17 Gorge Road, Bellevue Heights SA 5050
17 Gorge Road, Bellevue Heights SA 5050
Backing onto Sturt Gorge parkland | 4-bedroom family home on 940sqm | foothills privacy with modern upgrades | strong rental demand in Mitcham council area
The house at 17 Gorge Road offers something genuinely uncommon for its price point โ direct, permanent access to a conservation park from a 940-square-metre block in a sought-after council area. The 1973 build has been thoughtfully updated with AEG appliances, split-system cooling, and in-ceiling speaker wiring, which means a buyer avoids the immediate renovation burden that most foothills properties carry. With four bedrooms and two bathrooms, this property suits a professional family who values privacy and native backdrop over street frontage, or an investor targeting the reliable Bellevue Heights rental corridor at an estimated $835 per week. The 29 percent building coverage leaves meaningful outdoor space, and the off-market adjacent lot at $1.149 million on 1595 square metres confirms the land component here is well-priced.
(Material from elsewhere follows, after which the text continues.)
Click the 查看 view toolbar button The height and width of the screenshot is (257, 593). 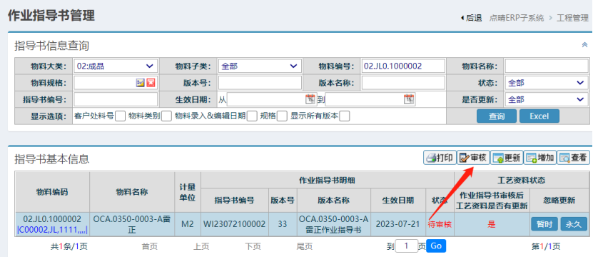[573, 158]
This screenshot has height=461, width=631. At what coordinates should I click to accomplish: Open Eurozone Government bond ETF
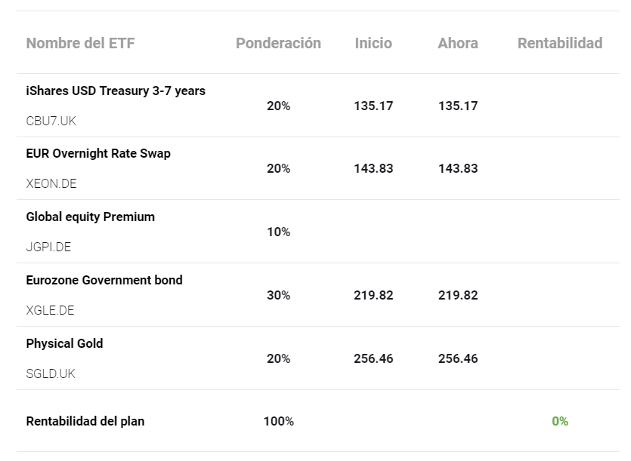tap(104, 280)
The bushfire overlay is the primary constraint โ it will push up insurance premiums and may restrict certain landscaping or extension plans, and any buyer should factor that into holding costs. The NBN is Fibre to the Node, not a dealbreaker but worth noting for heavy home-office users. On the commercial side, the property sits in a foothills corridor where well-maintained family homes with park adjacency rarely trade, and the 2009 purchase price of $415,000 shows long-term land appreciation that has now stabilised. For a buyer who values passive land banking with immediate rental income, this property holds as a long-term hold with optionality to subdivide or develop the rear portion subject to council approval.
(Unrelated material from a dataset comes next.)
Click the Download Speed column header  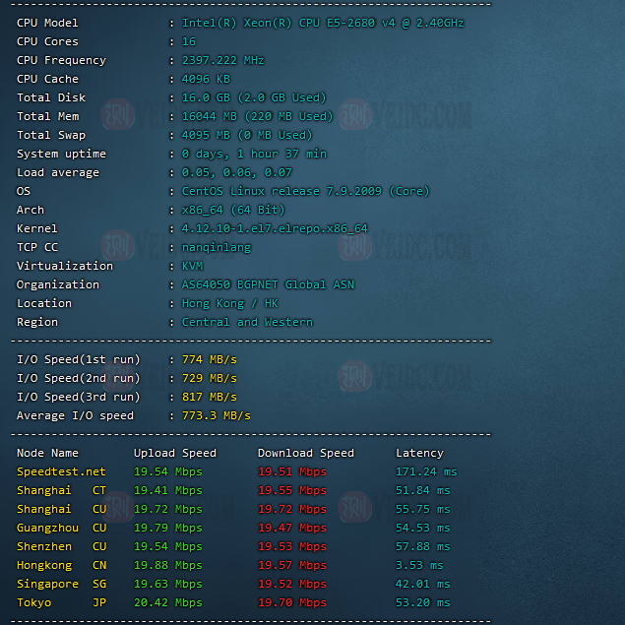point(305,453)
Detailed Independent Property Report preparedย by PropCred Analyst team forย 17 Gorge Road, Bellevue Heights SA 5050
Market Insight:
Bellevue Heights presents as a tightly held, established suburb with a mature demographic profile, where family households dominate. Demand is driven by professional owner-occupiers, supported by strong recent capital growth. The market is characterised by low sales volumes, indicating limited supply, which underpins its robust price performance. Future growth will likely hinge on the suburb’s appeal to this established demographic, though its low turnover and specific buyer profile may constrain broader market momentum.